Work task:
Write down exactly the lines of the records below, beginning with the first and ending with the line that includes "Given: Open Pidgin from the Start menu".

(Collected data)
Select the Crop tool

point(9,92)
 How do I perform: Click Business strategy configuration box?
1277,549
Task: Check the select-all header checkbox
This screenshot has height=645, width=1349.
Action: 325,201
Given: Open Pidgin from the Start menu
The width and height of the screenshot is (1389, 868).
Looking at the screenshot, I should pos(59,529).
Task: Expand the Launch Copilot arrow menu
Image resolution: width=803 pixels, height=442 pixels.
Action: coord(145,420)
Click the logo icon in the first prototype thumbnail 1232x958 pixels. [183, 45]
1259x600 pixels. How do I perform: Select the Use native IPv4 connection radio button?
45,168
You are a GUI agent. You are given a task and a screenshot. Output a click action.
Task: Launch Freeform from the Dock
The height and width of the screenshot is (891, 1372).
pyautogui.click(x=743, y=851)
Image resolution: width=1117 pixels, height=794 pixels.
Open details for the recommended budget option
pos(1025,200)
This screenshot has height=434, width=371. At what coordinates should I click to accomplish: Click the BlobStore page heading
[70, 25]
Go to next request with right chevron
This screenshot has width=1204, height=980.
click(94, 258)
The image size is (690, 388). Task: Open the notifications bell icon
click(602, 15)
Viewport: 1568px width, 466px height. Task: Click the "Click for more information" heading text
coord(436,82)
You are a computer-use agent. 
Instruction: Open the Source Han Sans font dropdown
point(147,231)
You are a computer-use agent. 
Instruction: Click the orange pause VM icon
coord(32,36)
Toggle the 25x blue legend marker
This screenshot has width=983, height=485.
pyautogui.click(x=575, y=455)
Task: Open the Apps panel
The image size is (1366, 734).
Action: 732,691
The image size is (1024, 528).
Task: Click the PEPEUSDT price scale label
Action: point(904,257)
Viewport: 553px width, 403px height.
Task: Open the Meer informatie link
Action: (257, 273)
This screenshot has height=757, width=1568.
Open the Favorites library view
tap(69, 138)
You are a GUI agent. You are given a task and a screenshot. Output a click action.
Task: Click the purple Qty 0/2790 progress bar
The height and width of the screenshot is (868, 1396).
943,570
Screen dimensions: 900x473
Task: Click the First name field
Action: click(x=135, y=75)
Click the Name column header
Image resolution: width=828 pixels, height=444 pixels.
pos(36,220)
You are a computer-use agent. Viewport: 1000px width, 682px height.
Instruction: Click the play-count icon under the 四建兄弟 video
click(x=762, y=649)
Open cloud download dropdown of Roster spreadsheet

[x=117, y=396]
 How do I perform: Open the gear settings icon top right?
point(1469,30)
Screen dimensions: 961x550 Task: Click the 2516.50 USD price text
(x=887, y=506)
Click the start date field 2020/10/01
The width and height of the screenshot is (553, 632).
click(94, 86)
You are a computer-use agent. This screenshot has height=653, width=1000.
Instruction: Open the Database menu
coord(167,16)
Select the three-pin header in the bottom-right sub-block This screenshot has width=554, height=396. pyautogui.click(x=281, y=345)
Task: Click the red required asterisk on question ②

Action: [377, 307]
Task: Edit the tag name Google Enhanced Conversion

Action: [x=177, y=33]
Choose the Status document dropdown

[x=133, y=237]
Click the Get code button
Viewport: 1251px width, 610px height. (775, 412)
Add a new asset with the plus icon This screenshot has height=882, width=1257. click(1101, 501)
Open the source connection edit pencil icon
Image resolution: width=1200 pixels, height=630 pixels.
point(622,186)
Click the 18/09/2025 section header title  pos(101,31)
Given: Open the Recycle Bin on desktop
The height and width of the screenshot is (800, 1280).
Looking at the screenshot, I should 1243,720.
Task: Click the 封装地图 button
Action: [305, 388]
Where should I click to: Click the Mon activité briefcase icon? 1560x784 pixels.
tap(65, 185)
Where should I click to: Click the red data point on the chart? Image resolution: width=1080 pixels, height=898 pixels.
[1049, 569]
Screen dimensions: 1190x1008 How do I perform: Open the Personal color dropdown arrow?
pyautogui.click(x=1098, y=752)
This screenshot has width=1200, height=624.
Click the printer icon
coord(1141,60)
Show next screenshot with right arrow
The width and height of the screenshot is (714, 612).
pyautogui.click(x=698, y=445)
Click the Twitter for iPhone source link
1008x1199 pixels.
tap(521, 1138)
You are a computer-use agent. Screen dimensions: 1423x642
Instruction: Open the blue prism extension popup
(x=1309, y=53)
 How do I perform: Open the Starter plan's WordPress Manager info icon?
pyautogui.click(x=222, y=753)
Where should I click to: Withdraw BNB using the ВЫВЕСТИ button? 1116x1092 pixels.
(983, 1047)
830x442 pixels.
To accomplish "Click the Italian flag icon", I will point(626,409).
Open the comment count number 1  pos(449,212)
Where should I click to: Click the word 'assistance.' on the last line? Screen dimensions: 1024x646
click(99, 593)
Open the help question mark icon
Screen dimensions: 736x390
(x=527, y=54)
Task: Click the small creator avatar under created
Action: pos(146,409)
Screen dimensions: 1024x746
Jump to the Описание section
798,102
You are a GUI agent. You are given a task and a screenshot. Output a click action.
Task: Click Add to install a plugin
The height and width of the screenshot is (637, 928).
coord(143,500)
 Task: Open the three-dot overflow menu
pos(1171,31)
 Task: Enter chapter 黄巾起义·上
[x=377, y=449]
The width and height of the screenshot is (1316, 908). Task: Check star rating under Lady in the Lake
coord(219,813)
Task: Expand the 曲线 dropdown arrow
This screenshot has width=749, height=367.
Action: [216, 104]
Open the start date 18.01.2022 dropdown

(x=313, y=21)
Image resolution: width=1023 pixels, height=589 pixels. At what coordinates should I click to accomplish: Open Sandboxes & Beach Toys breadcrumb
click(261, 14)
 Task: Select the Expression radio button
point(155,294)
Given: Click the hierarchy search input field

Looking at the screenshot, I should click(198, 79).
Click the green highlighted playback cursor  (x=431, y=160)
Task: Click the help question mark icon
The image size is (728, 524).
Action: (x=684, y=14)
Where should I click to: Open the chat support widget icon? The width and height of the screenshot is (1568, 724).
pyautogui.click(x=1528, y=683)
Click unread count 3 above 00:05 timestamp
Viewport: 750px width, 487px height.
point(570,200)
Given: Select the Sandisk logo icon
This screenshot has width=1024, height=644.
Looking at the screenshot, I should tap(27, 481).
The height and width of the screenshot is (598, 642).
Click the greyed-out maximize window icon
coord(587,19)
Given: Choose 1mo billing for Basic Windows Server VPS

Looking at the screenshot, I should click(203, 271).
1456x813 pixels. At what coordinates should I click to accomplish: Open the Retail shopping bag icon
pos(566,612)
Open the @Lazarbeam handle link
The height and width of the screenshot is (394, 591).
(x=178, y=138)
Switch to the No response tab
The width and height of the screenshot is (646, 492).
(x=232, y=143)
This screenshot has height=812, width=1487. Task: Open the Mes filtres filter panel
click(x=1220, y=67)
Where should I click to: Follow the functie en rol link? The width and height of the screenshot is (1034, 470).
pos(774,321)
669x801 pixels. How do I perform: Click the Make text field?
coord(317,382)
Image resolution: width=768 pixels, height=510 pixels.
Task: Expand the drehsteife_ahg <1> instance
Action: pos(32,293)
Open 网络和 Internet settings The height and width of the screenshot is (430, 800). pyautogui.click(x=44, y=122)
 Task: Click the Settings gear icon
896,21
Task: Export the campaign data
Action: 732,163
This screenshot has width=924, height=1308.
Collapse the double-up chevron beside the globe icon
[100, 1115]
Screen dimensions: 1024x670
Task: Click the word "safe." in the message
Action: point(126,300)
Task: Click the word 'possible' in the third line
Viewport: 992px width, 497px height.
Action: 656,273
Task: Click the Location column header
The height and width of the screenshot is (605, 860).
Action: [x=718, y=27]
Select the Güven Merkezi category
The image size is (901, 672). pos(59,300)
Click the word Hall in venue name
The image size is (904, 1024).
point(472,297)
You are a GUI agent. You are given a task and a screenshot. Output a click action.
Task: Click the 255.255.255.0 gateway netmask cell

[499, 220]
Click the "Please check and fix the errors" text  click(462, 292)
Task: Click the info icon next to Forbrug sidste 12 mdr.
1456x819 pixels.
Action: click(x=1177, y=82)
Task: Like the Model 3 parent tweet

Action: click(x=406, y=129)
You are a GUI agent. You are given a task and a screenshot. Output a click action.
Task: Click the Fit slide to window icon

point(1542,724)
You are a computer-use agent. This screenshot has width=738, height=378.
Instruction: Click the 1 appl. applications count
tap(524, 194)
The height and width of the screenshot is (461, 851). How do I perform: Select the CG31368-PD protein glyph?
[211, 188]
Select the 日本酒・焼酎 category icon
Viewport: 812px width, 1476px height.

Answer to the exercise:
Select the Crop tool

point(9,92)
 How do I perform: Click Business strategy configuration box?
1277,549
Task: Check the select-all header checkbox
This screenshot has height=645, width=1349.
Action: 325,201
Given: Open Pidgin from the Start menu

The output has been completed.